Mahrokhsadat Hosseini — The Representation of Dialogism and Ethical Subjectivity through Poetry: An Irigarayian Reading of Iranian Women’s Poetry from the Constitutional Revolution to the Islamic Revolution

In my thesis, I study the question of the ethical subjectivity and dialogism in the work of Iranian female poets, whose poems, I believe, are enclosed with dialogical elements and ethical tones. I show how the concept of “the Dialogic subjectivity” acknowledges ethical questions in their poetry, e.g. the importance of situating oneself in the other’s stance, the challenging of the binary oppositions, the responsibility towards the other and the interpretation of relations. In this respect, the monologist understanding of subjectivity in Iranian women’s poetry is exchanged for the interaction between the subjects. Iranian feminine poets through their poetry, transgress several socio-cultural boundaries. The strategy of women in both spaces is the same: to become more visible, to raise their voice, resist and to create a new identity not far off from their real self.
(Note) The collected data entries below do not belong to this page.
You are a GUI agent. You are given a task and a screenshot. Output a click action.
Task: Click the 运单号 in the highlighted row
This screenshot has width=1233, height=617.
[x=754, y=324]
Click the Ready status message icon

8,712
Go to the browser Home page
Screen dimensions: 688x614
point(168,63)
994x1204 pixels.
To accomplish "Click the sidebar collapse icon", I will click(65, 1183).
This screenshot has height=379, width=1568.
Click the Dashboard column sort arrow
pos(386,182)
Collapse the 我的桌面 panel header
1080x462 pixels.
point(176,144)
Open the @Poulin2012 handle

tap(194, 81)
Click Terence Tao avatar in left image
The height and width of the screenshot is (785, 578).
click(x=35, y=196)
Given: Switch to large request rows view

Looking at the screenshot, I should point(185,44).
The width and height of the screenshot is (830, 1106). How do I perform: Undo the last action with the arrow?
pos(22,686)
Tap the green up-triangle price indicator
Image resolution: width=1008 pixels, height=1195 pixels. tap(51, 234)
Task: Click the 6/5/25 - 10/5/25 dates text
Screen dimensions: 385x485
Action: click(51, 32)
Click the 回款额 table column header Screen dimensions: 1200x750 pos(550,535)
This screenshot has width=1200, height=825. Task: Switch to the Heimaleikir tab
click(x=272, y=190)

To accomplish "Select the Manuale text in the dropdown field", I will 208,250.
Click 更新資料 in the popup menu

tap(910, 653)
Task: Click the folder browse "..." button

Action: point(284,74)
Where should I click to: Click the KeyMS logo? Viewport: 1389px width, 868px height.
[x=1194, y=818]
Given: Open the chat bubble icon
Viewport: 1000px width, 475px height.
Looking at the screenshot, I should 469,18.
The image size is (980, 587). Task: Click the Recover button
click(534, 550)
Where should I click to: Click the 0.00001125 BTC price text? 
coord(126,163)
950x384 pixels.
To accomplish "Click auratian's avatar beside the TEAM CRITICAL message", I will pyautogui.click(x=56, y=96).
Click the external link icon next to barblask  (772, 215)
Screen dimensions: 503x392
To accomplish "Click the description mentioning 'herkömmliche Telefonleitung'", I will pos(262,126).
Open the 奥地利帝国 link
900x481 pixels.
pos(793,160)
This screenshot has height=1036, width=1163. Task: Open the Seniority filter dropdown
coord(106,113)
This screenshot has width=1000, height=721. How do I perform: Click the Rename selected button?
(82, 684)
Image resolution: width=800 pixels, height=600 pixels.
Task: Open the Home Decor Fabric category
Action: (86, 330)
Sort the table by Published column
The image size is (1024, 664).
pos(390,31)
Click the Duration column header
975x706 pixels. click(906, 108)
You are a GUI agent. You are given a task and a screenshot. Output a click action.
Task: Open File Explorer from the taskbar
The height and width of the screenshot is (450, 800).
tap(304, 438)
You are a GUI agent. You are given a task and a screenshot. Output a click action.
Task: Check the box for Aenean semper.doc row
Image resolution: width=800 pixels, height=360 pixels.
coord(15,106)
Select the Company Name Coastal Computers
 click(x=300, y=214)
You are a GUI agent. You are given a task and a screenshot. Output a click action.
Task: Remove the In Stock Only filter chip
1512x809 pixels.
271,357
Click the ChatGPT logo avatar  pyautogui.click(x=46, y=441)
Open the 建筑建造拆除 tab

In other words, I will show how poets try to promote ethical relations between human subjects in their feminine writing. A relation that proves to be intolerable in culture or tradition in which the subject is recognized as fixed and impartial. I display how the poets thus illustrate their poems with criticizing a tradition that does not recognize the presence of two different subjects and does not concern enough about ethics in their relations

This will be followed by an analysis if the sensible transcendental’s use of poetic discourse. In my search for the cultural meanings of Iranian contemporary feminine poetry, Irigaray’s transcendental theories of the duality of subjectivity, the masculine and feminine, and the culture of dialogic exchange between different subjects, will considerably rationalize my reading of Iranian women’s poetry explicitly, the metaphors and arguments that Irigaray produces to cultivate the feminine culture in her own poetry collection. I will then explore how Iranian women poets transform the poetic line to represent certain female experiences in their culture. This will be projected by Irigarayian modes of resistance. Irigaray’s resistant praxis will be introduced to oppose the masculine authority over language and reverse the negative image of women. After I demonstrate how the strategies used by the Iranian women poets in their poetry are comparable to that used by Irigaray. For the purpose of this paper six poems written after the Iranian revolution will be discussed: Gypsiesque (1), Gypsiesque (13), Stop Stoning, Postcinderella and A circle has Swallowed My Voice.